- **Prompt**:
Reproduce the data below verbatim from the line containing "1730x1730 pixels. How" through its final line, and produce nothing more.
═════ Given data ═════
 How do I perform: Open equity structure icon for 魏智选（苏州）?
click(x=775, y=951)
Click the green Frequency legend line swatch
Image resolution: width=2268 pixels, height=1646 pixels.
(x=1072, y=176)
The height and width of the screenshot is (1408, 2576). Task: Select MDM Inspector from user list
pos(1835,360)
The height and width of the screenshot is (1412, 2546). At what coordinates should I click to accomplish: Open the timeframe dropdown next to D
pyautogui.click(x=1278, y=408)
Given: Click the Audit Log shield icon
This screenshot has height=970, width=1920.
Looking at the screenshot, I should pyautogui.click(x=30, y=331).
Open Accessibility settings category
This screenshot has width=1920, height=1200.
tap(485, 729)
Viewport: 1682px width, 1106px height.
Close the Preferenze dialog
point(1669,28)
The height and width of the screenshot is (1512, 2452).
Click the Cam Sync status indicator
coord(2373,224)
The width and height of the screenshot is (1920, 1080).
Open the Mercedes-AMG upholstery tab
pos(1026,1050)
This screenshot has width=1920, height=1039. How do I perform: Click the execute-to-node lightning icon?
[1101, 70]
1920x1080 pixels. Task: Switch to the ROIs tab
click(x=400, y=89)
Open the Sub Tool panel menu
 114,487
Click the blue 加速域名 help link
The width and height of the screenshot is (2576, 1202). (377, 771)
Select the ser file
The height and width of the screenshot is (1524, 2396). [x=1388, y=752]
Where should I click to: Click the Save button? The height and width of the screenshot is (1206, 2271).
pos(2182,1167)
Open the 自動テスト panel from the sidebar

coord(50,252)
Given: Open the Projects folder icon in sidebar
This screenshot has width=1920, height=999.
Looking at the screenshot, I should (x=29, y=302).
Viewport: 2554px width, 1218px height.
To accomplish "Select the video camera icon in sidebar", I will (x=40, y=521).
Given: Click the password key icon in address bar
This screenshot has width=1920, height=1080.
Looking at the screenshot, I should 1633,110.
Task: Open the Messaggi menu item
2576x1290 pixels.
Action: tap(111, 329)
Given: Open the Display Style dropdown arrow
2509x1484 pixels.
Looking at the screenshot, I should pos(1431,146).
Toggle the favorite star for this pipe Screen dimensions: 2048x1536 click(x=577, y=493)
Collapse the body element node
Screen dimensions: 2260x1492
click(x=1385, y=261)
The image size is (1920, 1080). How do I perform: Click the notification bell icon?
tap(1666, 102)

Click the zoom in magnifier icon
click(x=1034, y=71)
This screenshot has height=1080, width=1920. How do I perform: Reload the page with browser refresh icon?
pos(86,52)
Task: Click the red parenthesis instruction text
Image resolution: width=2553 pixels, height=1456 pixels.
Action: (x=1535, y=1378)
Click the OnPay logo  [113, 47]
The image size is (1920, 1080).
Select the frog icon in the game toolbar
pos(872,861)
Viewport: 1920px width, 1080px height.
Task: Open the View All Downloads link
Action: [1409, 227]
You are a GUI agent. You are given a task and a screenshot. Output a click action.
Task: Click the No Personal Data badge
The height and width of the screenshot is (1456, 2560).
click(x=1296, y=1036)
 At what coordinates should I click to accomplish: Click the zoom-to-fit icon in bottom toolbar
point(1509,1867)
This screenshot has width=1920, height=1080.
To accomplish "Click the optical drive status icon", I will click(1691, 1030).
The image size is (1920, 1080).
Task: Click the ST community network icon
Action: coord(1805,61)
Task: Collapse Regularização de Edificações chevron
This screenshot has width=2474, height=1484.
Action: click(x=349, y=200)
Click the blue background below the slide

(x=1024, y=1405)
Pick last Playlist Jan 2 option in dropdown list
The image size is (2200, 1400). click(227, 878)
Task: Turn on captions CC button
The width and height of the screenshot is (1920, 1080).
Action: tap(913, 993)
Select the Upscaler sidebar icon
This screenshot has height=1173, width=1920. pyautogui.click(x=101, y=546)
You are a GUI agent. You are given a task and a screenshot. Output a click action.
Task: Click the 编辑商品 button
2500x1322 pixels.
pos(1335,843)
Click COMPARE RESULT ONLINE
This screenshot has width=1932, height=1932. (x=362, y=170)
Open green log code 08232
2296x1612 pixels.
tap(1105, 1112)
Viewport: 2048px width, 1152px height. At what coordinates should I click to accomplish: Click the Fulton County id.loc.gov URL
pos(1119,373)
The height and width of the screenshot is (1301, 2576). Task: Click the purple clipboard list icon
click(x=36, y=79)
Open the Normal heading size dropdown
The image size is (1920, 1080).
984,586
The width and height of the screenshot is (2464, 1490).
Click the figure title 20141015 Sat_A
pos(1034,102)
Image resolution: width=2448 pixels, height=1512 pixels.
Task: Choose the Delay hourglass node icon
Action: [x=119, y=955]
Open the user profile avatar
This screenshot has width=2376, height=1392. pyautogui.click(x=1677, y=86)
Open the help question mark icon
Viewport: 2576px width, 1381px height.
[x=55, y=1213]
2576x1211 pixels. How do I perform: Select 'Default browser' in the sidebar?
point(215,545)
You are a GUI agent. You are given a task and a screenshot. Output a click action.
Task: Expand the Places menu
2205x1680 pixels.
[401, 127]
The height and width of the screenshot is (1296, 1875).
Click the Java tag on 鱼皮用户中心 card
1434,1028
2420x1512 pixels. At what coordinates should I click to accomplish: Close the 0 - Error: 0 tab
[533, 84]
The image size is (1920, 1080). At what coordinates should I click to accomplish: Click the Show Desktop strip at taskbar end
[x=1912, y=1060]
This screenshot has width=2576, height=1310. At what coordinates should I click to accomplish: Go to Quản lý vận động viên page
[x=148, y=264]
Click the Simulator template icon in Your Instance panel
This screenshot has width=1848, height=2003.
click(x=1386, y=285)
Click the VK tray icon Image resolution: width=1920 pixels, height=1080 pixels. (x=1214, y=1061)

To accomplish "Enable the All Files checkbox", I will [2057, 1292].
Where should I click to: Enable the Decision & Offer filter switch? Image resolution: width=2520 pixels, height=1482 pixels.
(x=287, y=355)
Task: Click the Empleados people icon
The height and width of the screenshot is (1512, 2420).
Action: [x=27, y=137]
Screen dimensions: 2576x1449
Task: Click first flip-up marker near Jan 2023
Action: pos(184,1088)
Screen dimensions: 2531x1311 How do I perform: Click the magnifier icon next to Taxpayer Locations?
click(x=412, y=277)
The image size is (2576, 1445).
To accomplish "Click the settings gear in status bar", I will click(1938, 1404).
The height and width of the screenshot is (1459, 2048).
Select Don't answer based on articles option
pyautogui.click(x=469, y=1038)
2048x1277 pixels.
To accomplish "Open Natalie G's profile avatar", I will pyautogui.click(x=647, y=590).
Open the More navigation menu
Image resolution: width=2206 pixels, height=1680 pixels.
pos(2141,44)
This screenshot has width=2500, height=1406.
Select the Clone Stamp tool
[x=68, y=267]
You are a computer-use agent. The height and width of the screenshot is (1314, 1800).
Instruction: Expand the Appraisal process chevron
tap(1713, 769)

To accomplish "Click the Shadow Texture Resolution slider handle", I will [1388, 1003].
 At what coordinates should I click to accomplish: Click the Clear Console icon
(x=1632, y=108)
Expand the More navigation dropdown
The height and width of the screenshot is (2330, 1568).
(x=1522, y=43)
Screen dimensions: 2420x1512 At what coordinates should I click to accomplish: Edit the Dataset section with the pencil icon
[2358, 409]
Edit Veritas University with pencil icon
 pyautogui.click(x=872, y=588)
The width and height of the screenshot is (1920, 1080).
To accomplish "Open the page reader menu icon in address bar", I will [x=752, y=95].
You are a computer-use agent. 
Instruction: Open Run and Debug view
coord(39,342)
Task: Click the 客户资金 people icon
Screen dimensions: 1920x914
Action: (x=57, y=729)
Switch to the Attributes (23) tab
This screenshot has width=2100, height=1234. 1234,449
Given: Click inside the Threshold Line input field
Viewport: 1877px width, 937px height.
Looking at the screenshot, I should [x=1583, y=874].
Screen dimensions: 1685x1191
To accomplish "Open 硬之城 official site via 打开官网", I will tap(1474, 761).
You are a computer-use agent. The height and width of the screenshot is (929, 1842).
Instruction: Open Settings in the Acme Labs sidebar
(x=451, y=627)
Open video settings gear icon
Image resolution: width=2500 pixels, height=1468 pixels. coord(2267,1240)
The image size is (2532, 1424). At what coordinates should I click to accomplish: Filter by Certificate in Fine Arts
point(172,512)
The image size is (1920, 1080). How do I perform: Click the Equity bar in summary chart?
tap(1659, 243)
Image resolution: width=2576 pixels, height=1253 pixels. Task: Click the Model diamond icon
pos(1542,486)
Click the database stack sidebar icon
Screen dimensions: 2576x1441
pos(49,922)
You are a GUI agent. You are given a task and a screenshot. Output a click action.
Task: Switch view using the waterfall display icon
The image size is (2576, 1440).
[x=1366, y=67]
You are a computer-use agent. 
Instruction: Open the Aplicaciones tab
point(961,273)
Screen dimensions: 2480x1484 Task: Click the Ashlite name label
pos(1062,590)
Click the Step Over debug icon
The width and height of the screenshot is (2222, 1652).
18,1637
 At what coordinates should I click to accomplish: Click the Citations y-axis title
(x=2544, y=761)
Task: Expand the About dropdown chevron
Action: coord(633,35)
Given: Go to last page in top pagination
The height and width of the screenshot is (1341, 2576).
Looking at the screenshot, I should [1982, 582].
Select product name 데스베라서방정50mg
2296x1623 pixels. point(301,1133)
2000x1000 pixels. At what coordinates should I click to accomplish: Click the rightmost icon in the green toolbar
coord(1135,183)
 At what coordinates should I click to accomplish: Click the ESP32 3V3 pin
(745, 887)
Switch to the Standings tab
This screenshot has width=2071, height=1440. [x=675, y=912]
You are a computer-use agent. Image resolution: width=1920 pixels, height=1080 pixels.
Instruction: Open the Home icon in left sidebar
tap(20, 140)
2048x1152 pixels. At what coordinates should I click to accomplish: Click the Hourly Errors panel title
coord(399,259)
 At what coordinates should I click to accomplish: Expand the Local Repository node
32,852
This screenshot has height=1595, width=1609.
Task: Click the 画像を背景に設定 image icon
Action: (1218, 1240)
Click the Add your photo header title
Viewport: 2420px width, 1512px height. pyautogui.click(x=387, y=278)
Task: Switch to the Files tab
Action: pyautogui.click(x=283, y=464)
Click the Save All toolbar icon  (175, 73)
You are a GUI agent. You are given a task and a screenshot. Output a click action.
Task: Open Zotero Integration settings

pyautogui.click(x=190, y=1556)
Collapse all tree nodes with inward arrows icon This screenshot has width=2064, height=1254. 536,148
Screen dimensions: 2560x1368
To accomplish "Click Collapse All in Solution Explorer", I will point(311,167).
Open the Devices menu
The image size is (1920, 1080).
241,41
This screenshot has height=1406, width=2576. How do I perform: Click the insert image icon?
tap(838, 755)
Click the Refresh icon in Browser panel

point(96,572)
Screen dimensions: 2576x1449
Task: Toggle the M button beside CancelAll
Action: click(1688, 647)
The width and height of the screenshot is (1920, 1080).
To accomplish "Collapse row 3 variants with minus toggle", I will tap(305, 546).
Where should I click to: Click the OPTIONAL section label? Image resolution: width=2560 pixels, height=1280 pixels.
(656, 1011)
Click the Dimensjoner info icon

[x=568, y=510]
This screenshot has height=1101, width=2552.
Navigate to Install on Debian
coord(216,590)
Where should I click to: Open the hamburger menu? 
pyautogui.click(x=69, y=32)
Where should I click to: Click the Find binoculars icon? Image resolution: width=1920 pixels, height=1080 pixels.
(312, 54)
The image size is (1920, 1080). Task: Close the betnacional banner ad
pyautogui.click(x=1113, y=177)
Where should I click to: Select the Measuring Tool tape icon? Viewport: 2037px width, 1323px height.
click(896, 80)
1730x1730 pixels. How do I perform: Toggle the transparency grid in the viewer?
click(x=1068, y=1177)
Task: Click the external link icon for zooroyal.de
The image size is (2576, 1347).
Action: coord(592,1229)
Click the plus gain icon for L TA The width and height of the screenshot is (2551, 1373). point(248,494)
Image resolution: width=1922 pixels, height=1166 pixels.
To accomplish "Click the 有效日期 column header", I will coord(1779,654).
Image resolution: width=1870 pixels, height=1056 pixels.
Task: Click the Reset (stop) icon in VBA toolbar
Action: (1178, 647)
═════
- **Task result**:
1730x1730 pixels. How do I perform: Toggle the transparency grid in the viewer?
click(x=1068, y=1177)
Task: Click the external link icon for zooroyal.de
The image size is (2576, 1347).
Action: coord(592,1229)
Click the plus gain icon for L TA The width and height of the screenshot is (2551, 1373). point(248,494)
Image resolution: width=1922 pixels, height=1166 pixels.
To accomplish "Click the 有效日期 column header", I will coord(1779,654).
Image resolution: width=1870 pixels, height=1056 pixels.
Task: Click the Reset (stop) icon in VBA toolbar
Action: (1178, 647)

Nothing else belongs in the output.